Task material –
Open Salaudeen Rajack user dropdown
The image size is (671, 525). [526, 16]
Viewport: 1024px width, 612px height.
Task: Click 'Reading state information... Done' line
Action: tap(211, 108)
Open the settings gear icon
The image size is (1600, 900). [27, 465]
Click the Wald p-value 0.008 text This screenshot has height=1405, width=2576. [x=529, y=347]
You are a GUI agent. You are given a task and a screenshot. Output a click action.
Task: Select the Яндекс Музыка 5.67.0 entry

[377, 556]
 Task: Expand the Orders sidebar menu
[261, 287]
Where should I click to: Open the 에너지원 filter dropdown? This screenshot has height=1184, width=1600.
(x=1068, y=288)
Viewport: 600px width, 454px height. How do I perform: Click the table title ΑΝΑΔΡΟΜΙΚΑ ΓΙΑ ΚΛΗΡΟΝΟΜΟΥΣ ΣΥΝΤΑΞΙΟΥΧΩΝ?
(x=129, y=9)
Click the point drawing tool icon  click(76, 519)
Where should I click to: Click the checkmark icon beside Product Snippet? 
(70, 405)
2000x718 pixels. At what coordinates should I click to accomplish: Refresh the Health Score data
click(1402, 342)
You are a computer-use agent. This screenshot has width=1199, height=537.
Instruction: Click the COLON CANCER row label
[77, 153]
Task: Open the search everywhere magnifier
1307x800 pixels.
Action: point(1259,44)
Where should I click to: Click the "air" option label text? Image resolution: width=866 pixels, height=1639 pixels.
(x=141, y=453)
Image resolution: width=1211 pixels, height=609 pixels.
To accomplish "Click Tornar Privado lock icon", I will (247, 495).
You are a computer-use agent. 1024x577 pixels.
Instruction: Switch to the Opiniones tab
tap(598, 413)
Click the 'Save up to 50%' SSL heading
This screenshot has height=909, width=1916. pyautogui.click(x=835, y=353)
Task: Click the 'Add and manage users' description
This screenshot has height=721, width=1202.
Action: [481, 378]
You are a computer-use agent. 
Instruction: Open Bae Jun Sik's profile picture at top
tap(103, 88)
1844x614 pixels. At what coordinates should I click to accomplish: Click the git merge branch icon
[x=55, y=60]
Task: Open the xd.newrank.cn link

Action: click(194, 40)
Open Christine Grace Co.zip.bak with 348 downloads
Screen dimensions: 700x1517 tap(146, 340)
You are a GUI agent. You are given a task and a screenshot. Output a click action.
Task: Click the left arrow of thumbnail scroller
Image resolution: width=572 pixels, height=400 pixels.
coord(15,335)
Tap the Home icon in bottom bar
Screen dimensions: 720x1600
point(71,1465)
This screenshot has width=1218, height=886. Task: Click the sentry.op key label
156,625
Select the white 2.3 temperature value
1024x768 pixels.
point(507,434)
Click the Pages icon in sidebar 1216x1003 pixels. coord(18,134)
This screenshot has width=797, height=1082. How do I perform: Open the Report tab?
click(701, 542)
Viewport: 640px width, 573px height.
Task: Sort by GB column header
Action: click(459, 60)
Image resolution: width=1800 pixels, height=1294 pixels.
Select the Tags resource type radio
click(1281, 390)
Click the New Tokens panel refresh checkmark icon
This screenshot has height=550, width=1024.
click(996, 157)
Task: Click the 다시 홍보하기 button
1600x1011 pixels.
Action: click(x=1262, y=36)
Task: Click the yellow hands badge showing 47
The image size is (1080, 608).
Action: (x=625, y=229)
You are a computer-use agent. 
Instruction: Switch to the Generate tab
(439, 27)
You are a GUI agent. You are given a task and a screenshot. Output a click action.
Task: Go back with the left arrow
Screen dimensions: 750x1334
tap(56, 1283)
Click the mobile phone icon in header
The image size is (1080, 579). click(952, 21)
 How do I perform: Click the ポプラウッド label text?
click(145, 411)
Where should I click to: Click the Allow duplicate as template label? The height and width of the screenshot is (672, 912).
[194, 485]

Prompt –
Everything in the listing must be reproduced exactly; please include every line.

Exercise result –
Open Salaudeen Rajack user dropdown
The image size is (671, 525). [526, 16]
Viewport: 1024px width, 612px height.
Task: Click 'Reading state information... Done' line
Action: tap(211, 108)
Open the settings gear icon
The image size is (1600, 900). [27, 465]
Click the Wald p-value 0.008 text This screenshot has height=1405, width=2576. [x=529, y=347]
You are a GUI agent. You are given a task and a screenshot. Output a click action.
Task: Select the Яндекс Музыка 5.67.0 entry

[377, 556]
 Task: Expand the Orders sidebar menu
[261, 287]
Where should I click to: Open the 에너지원 filter dropdown? This screenshot has height=1184, width=1600.
(x=1068, y=288)
Viewport: 600px width, 454px height. How do I perform: Click the table title ΑΝΑΔΡΟΜΙΚΑ ΓΙΑ ΚΛΗΡΟΝΟΜΟΥΣ ΣΥΝΤΑΞΙΟΥΧΩΝ?
(x=129, y=9)
Click the point drawing tool icon  click(76, 519)
Where should I click to: Click the checkmark icon beside Product Snippet? 
(70, 405)
2000x718 pixels. At what coordinates should I click to accomplish: Refresh the Health Score data
click(1402, 342)
You are a computer-use agent. This screenshot has width=1199, height=537.
Instruction: Click the COLON CANCER row label
[77, 153]
Task: Open the search everywhere magnifier
1307x800 pixels.
Action: point(1259,44)
Where should I click to: Click the "air" option label text? Image resolution: width=866 pixels, height=1639 pixels.
(x=141, y=453)
Image resolution: width=1211 pixels, height=609 pixels.
To accomplish "Click Tornar Privado lock icon", I will (247, 495).
You are a computer-use agent. 1024x577 pixels.
Instruction: Switch to the Opiniones tab
tap(598, 413)
Click the 'Save up to 50%' SSL heading
This screenshot has height=909, width=1916. pyautogui.click(x=835, y=353)
Task: Click the 'Add and manage users' description
This screenshot has height=721, width=1202.
Action: [481, 378]
You are a computer-use agent. 
Instruction: Open Bae Jun Sik's profile picture at top
tap(103, 88)
1844x614 pixels. At what coordinates should I click to accomplish: Click the git merge branch icon
[x=55, y=60]
Task: Open the xd.newrank.cn link

Action: click(194, 40)
Open Christine Grace Co.zip.bak with 348 downloads
Screen dimensions: 700x1517 tap(146, 340)
You are a GUI agent. You are given a task and a screenshot. Output a click action.
Task: Click the left arrow of thumbnail scroller
Image resolution: width=572 pixels, height=400 pixels.
coord(15,335)
Tap the Home icon in bottom bar
Screen dimensions: 720x1600
point(71,1465)
This screenshot has width=1218, height=886. Task: Click the sentry.op key label
156,625
Select the white 2.3 temperature value
1024x768 pixels.
point(507,434)
Click the Pages icon in sidebar 1216x1003 pixels. coord(18,134)
This screenshot has width=797, height=1082. How do I perform: Open the Report tab?
click(701, 542)
Viewport: 640px width, 573px height.
Task: Sort by GB column header
Action: click(459, 60)
Image resolution: width=1800 pixels, height=1294 pixels.
Select the Tags resource type radio
click(1281, 390)
Click the New Tokens panel refresh checkmark icon
This screenshot has height=550, width=1024.
click(996, 157)
Task: Click the 다시 홍보하기 button
1600x1011 pixels.
Action: click(x=1262, y=36)
Task: Click the yellow hands badge showing 47
The image size is (1080, 608).
Action: (x=625, y=229)
You are a computer-use agent. 
Instruction: Switch to the Generate tab
(439, 27)
You are a GUI agent. You are given a task and a screenshot. Output a click action.
Task: Go back with the left arrow
Screen dimensions: 750x1334
tap(56, 1283)
Click the mobile phone icon in header
The image size is (1080, 579). click(952, 21)
 How do I perform: Click the ポプラウッド label text?
click(145, 411)
Where should I click to: Click the Allow duplicate as template label? The height and width of the screenshot is (672, 912).
[194, 485]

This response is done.